# Chapter 5: Loading and Saving your Data (Scala)

The problems included in this notebook are solved using different high-level data sources included in Spark SQL.

In [30]:
import org.apache.spark.sql.SparkSession
val spark = SparkSession.builder.appName("Loading-Saving-Data").master("local[*]").getOrCreate()
val sc = spark.sparkContext

spark = org.apache.spark.sql.SparkSession@22f334e
sc = org.apache.spark.SparkContext@ab9cfe4


## Parquet Format

Loading data

In [31]:
val parquetData = spark.read.parquet("../data/person.parquet")

parquetData = [Name: string, Age: int]


[Name: string, Age: int]

In [32]:
parquetData.show()

+----+---+
|Name|Age|
+----+---+
|Raul| 29|
|Javi| 34|
+----+---+



Saving data

In [33]:
parquetData.write.mode("overwrite").parquet("../data/person_write.parquet")

In [34]:
spark.read.parquet("../data/person_write.parquet").show()

+----+---+
|Name|Age|
+----+---+
|Raul| 29|
|Javi| 34|
+----+---+



## CSV Format

Loading data

In [35]:
val csvData = spark.read.option("header", "true").option("inferschema", "true").csv("../data/person.csv")

csvData = [Name: string, Age: int]


[Name: string, Age: int]

In [36]:
csvData.show()

+----+---+
|Name|Age|
+----+---+
|Raul| 29|
|Javi| 34|
+----+---+



In [37]:
import org.apache.spark.sql.types.{StructType, StructField, StringType, IntegerType}
val schema = new StructType(Array(StructField("Name", StringType, true), 
                                  StructField("Age", IntegerType, true)))

schema = StructType(StructField(Name,StringType,true), StructField(Age,IntegerType,true))


StructType(StructField(Name,StringType,true), StructField(Age,IntegerType,true))

In [38]:
val csvDataSchema = spark.read.schema(schema).csv("../data/person.csv")

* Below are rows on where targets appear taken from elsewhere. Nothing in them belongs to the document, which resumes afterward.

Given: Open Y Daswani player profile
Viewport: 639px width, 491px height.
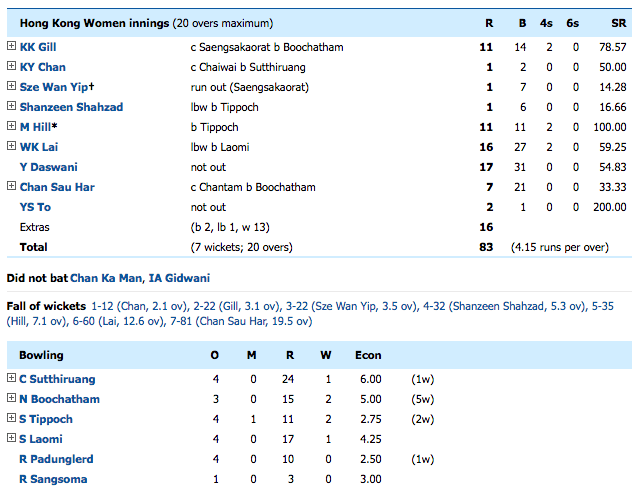Looking at the screenshot, I should point(48,167).
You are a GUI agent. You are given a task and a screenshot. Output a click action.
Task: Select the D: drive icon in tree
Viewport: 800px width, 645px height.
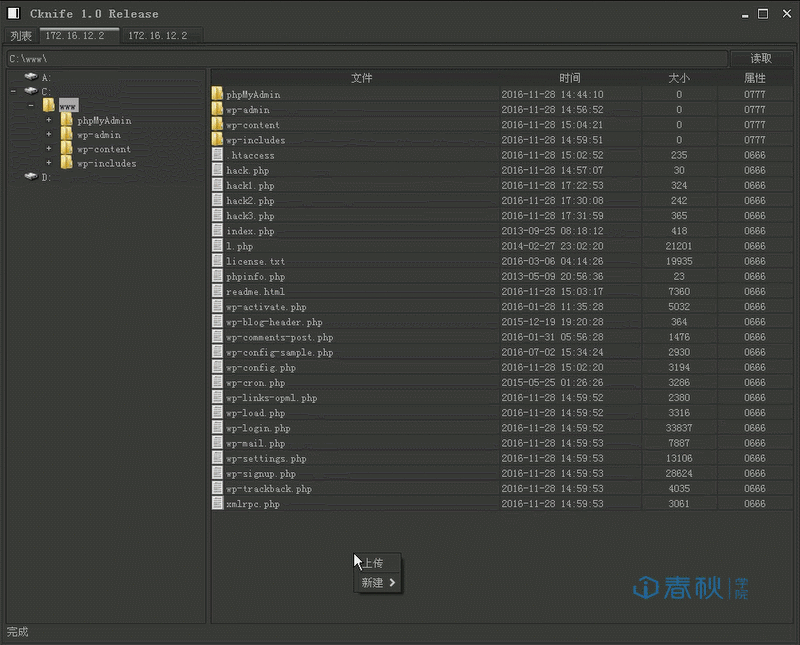click(29, 176)
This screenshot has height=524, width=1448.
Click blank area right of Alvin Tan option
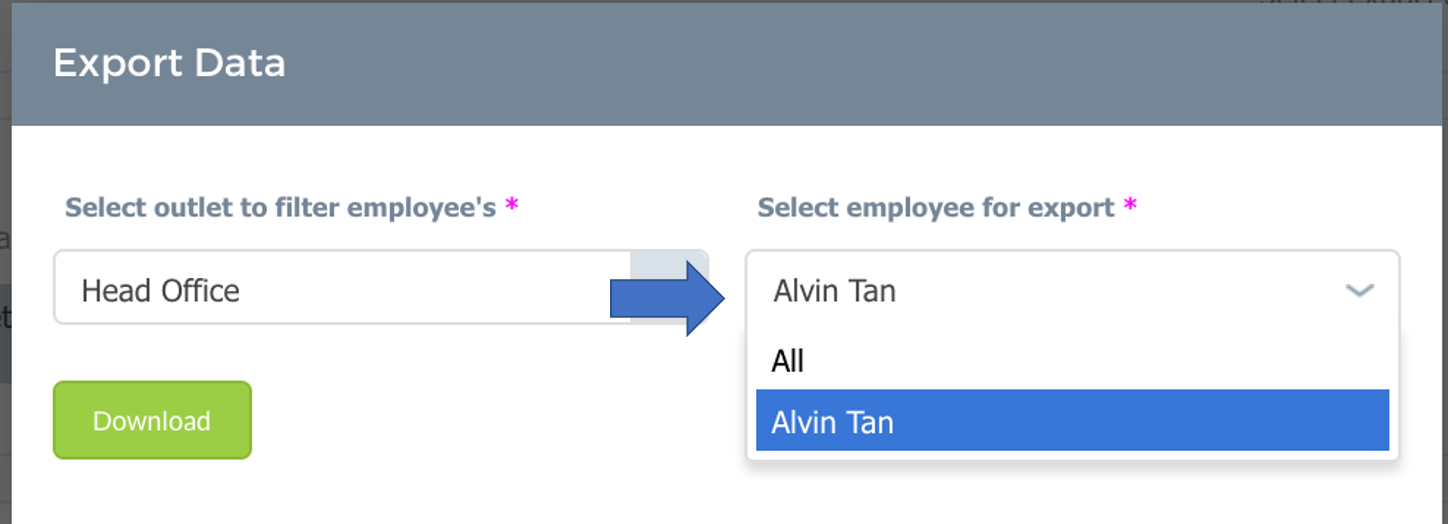point(1140,421)
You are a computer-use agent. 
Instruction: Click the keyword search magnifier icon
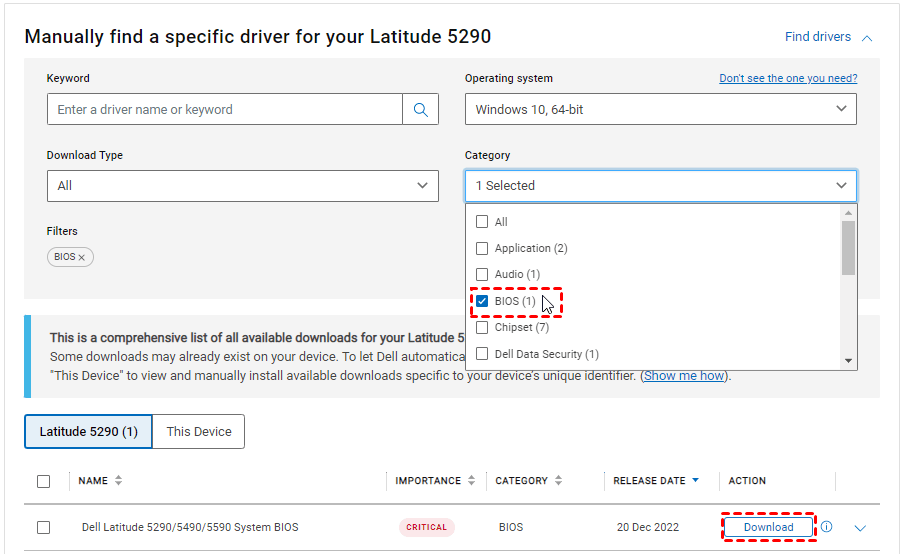pyautogui.click(x=421, y=110)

csvDataSchema = [Name: string, Age: int]


[Name: string, Age: int]

In [39]:
csvDataSchema.show()

+----+----+
|Name| Age|
+----+----+
|null|null|
|Raul|  29|
|Javi|  34|
+----+----+



Saving data:

In [40]:
csvData.write.mode("overwrite").option("header", "true").csv("../data/person_write.csv")

In [41]:
spark.read.option("inferSchema", "true").option("header", "true").csv("../data/person_write.csv").show()

+----+---+
|Name|Age|
+----+---+
|Raul| 29|
|Javi| 34|
+----+---+



## JSON Format

Loading data

In [42]:
val jsonData = spark.read.json("../data/person.json")

jsonData = [age: bigint, name: string]


[age: bigint, name: string]

In [43]:
jsonData.show()

+---+----+
|age|name|
+---+----+
| 29|Raul|
| 33|Javi|
+---+----+



Saving data

In [44]:
jsonData.write.mode("overwrite").json("../data/person_write.json")

In [45]:
spark.read.json("../data/person_write.json").show()

+---+----+
|age|name|
+---+----+
| 29|Raul|
| 33|Javi|
+---+----+